An exact copy of the listing is required.

++++ EXERCISE DATA

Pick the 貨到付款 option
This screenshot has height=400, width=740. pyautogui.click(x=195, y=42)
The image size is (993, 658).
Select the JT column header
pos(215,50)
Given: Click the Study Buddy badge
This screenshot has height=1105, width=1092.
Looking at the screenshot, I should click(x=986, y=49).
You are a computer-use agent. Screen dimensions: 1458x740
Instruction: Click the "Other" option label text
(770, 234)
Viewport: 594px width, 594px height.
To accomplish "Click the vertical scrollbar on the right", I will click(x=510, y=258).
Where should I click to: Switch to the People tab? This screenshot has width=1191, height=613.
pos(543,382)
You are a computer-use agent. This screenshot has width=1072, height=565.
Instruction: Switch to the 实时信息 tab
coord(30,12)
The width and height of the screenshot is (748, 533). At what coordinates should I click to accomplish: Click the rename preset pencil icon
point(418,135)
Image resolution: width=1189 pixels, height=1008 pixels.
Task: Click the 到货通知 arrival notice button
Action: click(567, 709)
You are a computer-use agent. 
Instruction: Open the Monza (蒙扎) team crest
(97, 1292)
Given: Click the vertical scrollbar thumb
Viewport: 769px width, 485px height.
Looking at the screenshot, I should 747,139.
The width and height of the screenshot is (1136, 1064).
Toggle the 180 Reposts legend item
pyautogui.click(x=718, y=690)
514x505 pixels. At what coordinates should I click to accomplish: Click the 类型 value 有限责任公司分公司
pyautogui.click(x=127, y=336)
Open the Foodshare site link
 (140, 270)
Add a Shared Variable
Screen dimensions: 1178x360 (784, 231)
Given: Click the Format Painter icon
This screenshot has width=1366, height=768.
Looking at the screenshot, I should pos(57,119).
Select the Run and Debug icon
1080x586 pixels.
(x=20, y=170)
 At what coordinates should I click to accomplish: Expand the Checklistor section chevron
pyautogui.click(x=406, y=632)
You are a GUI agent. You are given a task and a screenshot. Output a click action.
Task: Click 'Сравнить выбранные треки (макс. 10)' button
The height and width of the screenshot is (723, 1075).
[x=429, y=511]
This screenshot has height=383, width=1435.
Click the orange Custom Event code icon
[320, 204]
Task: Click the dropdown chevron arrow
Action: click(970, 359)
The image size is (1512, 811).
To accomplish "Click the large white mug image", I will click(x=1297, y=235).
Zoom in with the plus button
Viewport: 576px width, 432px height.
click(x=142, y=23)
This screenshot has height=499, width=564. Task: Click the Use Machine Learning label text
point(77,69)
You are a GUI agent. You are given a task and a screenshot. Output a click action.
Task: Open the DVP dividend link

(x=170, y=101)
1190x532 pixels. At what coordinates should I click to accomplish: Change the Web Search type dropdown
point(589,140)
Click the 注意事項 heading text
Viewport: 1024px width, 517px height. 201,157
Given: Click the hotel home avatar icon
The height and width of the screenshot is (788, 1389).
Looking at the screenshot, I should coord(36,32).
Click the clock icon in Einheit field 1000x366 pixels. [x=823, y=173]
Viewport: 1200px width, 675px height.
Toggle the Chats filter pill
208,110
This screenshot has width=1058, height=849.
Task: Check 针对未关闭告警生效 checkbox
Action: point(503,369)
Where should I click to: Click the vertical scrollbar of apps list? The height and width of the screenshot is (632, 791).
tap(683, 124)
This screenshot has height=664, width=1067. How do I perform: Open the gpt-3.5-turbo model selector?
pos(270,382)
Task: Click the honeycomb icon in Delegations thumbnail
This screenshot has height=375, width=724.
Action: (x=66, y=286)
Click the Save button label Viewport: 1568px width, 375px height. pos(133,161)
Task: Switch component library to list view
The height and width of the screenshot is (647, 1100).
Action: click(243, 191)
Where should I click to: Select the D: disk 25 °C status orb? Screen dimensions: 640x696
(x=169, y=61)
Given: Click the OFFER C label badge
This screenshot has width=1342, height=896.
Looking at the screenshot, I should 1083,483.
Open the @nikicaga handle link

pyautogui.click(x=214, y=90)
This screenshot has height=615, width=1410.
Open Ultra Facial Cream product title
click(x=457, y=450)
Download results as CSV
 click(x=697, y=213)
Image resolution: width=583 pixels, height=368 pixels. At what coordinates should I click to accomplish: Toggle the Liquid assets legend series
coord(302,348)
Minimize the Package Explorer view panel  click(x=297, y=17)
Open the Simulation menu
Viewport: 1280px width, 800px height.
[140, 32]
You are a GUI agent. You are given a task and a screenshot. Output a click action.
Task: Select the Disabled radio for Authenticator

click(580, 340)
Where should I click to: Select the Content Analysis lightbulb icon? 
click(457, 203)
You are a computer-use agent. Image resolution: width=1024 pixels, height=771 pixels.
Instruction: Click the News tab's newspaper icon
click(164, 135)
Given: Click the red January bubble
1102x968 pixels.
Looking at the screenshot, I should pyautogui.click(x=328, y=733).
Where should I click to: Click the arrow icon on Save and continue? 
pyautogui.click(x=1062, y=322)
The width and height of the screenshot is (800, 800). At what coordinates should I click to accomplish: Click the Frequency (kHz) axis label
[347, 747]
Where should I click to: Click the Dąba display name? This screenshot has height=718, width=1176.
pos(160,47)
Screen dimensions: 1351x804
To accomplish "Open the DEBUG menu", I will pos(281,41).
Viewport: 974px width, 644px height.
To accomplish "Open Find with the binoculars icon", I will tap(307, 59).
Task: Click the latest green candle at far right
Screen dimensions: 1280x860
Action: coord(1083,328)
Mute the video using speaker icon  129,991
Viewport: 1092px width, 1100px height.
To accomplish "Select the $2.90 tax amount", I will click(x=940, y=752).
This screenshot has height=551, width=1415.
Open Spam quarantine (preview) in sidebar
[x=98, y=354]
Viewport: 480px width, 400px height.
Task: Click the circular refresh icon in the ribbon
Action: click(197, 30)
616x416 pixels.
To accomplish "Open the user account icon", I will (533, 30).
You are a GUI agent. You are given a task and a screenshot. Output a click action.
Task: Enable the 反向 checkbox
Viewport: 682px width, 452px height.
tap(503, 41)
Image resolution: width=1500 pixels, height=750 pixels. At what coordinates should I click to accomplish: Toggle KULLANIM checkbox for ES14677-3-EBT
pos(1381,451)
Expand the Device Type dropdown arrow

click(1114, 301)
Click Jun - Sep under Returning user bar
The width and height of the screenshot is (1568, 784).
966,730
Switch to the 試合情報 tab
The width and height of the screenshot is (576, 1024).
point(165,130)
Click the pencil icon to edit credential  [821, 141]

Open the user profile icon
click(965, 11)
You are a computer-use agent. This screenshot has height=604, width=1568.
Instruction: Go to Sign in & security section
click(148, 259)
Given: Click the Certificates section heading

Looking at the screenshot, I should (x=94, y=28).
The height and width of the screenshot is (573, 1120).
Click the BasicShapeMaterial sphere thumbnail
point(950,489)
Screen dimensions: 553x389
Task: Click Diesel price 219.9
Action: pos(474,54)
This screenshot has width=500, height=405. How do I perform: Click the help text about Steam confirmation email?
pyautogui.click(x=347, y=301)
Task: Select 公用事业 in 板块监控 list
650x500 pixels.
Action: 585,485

++++++++

SOLUTION
Pick the 貨到付款 option
This screenshot has height=400, width=740. pyautogui.click(x=195, y=42)
The image size is (993, 658).
Select the JT column header
pos(215,50)
Given: Click the Study Buddy badge
This screenshot has height=1105, width=1092.
Looking at the screenshot, I should click(x=986, y=49).
You are a computer-use agent. Screen dimensions: 1458x740
Instruction: Click the "Other" option label text
(770, 234)
Viewport: 594px width, 594px height.
To accomplish "Click the vertical scrollbar on the right", I will click(x=510, y=258).
Where should I click to: Switch to the People tab? This screenshot has width=1191, height=613.
pos(543,382)
You are a computer-use agent. This screenshot has width=1072, height=565.
Instruction: Switch to the 实时信息 tab
coord(30,12)
The width and height of the screenshot is (748, 533). At what coordinates should I click to accomplish: Click the rename preset pencil icon
point(418,135)
Image resolution: width=1189 pixels, height=1008 pixels.
Task: Click the 到货通知 arrival notice button
Action: click(567, 709)
You are a computer-use agent. 
Instruction: Open the Monza (蒙扎) team crest
(97, 1292)
Given: Click the vertical scrollbar thumb
Viewport: 769px width, 485px height.
Looking at the screenshot, I should 747,139.
The width and height of the screenshot is (1136, 1064).
Toggle the 180 Reposts legend item
pyautogui.click(x=718, y=690)
514x505 pixels. At what coordinates should I click to accomplish: Click the 类型 value 有限责任公司分公司
pyautogui.click(x=127, y=336)
Open the Foodshare site link
 (140, 270)
Add a Shared Variable
Screen dimensions: 1178x360 (784, 231)
Given: Click the Format Painter icon
This screenshot has width=1366, height=768.
Looking at the screenshot, I should pos(57,119).
Select the Run and Debug icon
1080x586 pixels.
(x=20, y=170)
 At what coordinates should I click to accomplish: Expand the Checklistor section chevron
pyautogui.click(x=406, y=632)
You are a GUI agent. You are given a task and a screenshot. Output a click action.
Task: Click 'Сравнить выбранные треки (макс. 10)' button
The height and width of the screenshot is (723, 1075).
[x=429, y=511]
This screenshot has height=383, width=1435.
Click the orange Custom Event code icon
[320, 204]
Task: Click the dropdown chevron arrow
Action: click(970, 359)
The image size is (1512, 811).
To accomplish "Click the large white mug image", I will click(x=1297, y=235).
Zoom in with the plus button
Viewport: 576px width, 432px height.
click(x=142, y=23)
This screenshot has height=499, width=564. Task: Click the Use Machine Learning label text
point(77,69)
You are a GUI agent. You are given a task and a screenshot. Output a click action.
Task: Open the DVP dividend link

(x=170, y=101)
1190x532 pixels. At what coordinates should I click to accomplish: Change the Web Search type dropdown
point(589,140)
Click the 注意事項 heading text
Viewport: 1024px width, 517px height. 201,157
Given: Click the hotel home avatar icon
The height and width of the screenshot is (788, 1389).
Looking at the screenshot, I should coord(36,32).
Click the clock icon in Einheit field 1000x366 pixels. [x=823, y=173]
Viewport: 1200px width, 675px height.
Toggle the Chats filter pill
208,110
This screenshot has width=1058, height=849.
Task: Check 针对未关闭告警生效 checkbox
Action: point(503,369)
Where should I click to: Click the vertical scrollbar of apps list? The height and width of the screenshot is (632, 791).
tap(683, 124)
This screenshot has height=664, width=1067. How do I perform: Open the gpt-3.5-turbo model selector?
pos(270,382)
Task: Click the honeycomb icon in Delegations thumbnail
This screenshot has height=375, width=724.
Action: (x=66, y=286)
Click the Save button label Viewport: 1568px width, 375px height. pos(133,161)
Task: Switch component library to list view
The height and width of the screenshot is (647, 1100).
Action: click(243, 191)
Where should I click to: Select the D: disk 25 °C status orb? Screen dimensions: 640x696
(x=169, y=61)
Given: Click the OFFER C label badge
This screenshot has width=1342, height=896.
Looking at the screenshot, I should 1083,483.
Open the @nikicaga handle link

pyautogui.click(x=214, y=90)
This screenshot has height=615, width=1410.
Open Ultra Facial Cream product title
click(x=457, y=450)
Download results as CSV
 click(x=697, y=213)
Image resolution: width=583 pixels, height=368 pixels. At what coordinates should I click to accomplish: Toggle the Liquid assets legend series
coord(302,348)
Minimize the Package Explorer view panel  click(x=297, y=17)
Open the Simulation menu
Viewport: 1280px width, 800px height.
[140, 32]
You are a GUI agent. You are given a task and a screenshot. Output a click action.
Task: Select the Disabled radio for Authenticator

click(580, 340)
Where should I click to: Select the Content Analysis lightbulb icon? 
click(457, 203)
You are a computer-use agent. Image resolution: width=1024 pixels, height=771 pixels.
Instruction: Click the News tab's newspaper icon
click(164, 135)
Given: Click the red January bubble
1102x968 pixels.
Looking at the screenshot, I should pyautogui.click(x=328, y=733).
Where should I click to: Click the arrow icon on Save and continue? 
pyautogui.click(x=1062, y=322)
The width and height of the screenshot is (800, 800). At what coordinates should I click to accomplish: Click the Frequency (kHz) axis label
[347, 747]
Where should I click to: Click the Dąba display name? This screenshot has height=718, width=1176.
pos(160,47)
Screen dimensions: 1351x804
To accomplish "Open the DEBUG menu", I will pos(281,41).
Viewport: 974px width, 644px height.
To accomplish "Open Find with the binoculars icon", I will tap(307, 59).
Task: Click the latest green candle at far right
Screen dimensions: 1280x860
Action: coord(1083,328)
Mute the video using speaker icon  129,991
Viewport: 1092px width, 1100px height.
To accomplish "Select the $2.90 tax amount", I will click(x=940, y=752).
This screenshot has height=551, width=1415.
Open Spam quarantine (preview) in sidebar
[x=98, y=354]
Viewport: 480px width, 400px height.
Task: Click the circular refresh icon in the ribbon
Action: click(197, 30)
616x416 pixels.
To accomplish "Open the user account icon", I will (533, 30).
You are a GUI agent. You are given a task and a screenshot. Output a click action.
Task: Enable the 反向 checkbox
Viewport: 682px width, 452px height.
tap(503, 41)
Image resolution: width=1500 pixels, height=750 pixels. At what coordinates should I click to accomplish: Toggle KULLANIM checkbox for ES14677-3-EBT
pos(1381,451)
Expand the Device Type dropdown arrow

click(1114, 301)
Click Jun - Sep under Returning user bar
The width and height of the screenshot is (1568, 784).
966,730
Switch to the 試合情報 tab
The width and height of the screenshot is (576, 1024).
point(165,130)
Click the pencil icon to edit credential  [821, 141]

Open the user profile icon
click(965, 11)
You are a computer-use agent. This screenshot has height=604, width=1568.
Instruction: Go to Sign in & security section
click(148, 259)
Given: Click the Certificates section heading

Looking at the screenshot, I should (x=94, y=28).
The height and width of the screenshot is (573, 1120).
Click the BasicShapeMaterial sphere thumbnail
point(950,489)
Screen dimensions: 553x389
Task: Click Diesel price 219.9
Action: pos(474,54)
This screenshot has width=500, height=405. How do I perform: Click the help text about Steam confirmation email?
pyautogui.click(x=347, y=301)
Task: Select 公用事业 in 板块监控 list
650x500 pixels.
Action: 585,485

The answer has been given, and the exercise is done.